Skip to main content

Search...

Is It Time for "Real" Agile?

Agile today generates more eye rolls than motivation. Why now is the time for real Agile: individual, human, and self-learning.

3 min read

“Agility is something very, very individual.” - Richard Seidl

Frustration is spreading. Agile today generates more eye rolls and groans than enthusiasm or motivation. We don’t really notice, because we’re all busy tinkering with our prompts and agents. But behind that, something is simmering. And has been for a while.

Why? We humans want simple solutions to complex challenges. And one of the biggest challenges in software development has always been: How do we work together with joy, motivation, and real productivity? How do we get autonomy, belonging, and a sense of self-efficacy to coexist well enough to create something as a group?

And simple solutions, the consulting and tooling industry is happy to provide: Buy this tool, it solves your problems! Use this framework! Implement this model! So we’ve thrown things like test automation, Scrum, Kanban, SAFe, DevOps, New Work, etc. at our challenges, hoping they’d disappear. They didn’t. And now we’ve got AI on top: let’s throw something technical and shiny at our very human “problems.”

To be clear: there’s genuinely good stuff in all of that, and each piece has its place. But when I look at the Agile Manifesto, I don’t think that’s what they had in mind.

For me, it’s about communication and the human dimension. How do we build shared understanding? How do we work in a way that respects each other? And above all: How do we become a self-learning system that develops its own processes, rituals, and strategies? I believe agility is something deeply individual for every team. It’s a goal. It’s a process that keeps changing and adapting to what the team needs. Rigid prescriptions don’t fit into that, things like: you must do a 15-minute Daily, you need these exact sprint lengths, and you need to throw story points around. Those can be inspiration. A buffet of best practices that worked well somewhere else. But that doesn’t mean they’ll work for us.

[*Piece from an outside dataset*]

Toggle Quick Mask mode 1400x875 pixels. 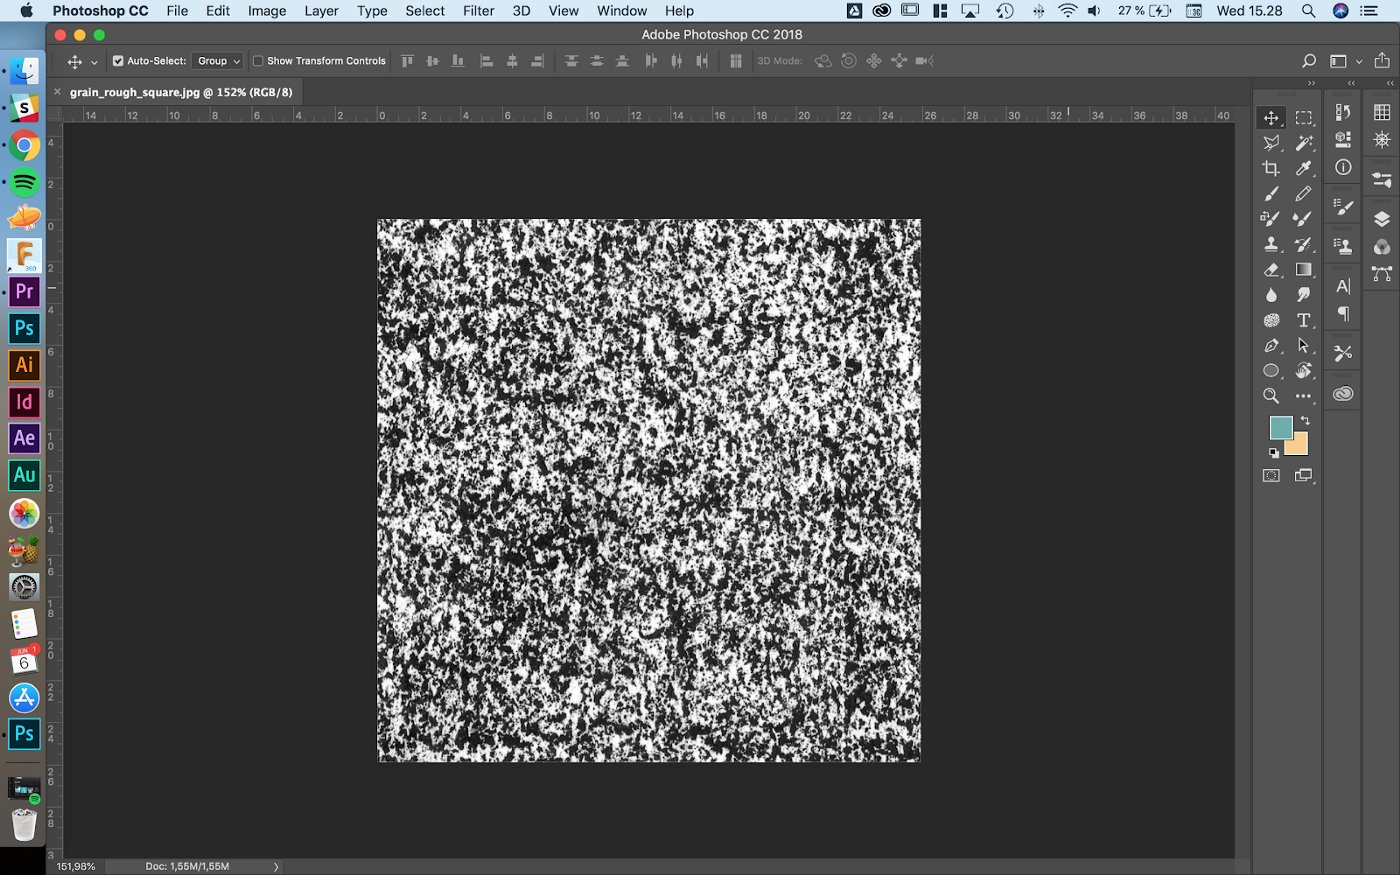coord(1271,476)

Why does this matter particularly right now?

For the past few years, AI has been part of the picture. We’re currently very focused on something highly technical, and leaving something else out: ourselves. And that’s dangerous, because in the end, the human side matters a lot more than the technical one.

All the love for Claude Coding and prompt engineering aside: we need to pay attention to ourselves and to the people around us.

And that’s exactly where Agile comes in. I don’t believe Agile is dead. Quite the opposite. It’s time we do it “properly.” And properly means something different for every team. Maybe we can’t even call it Agile anymore. Fine. We’ll find another name. But we won’t get out of actually living the ideas and the attitude behind it, not if we want to work well together in the future.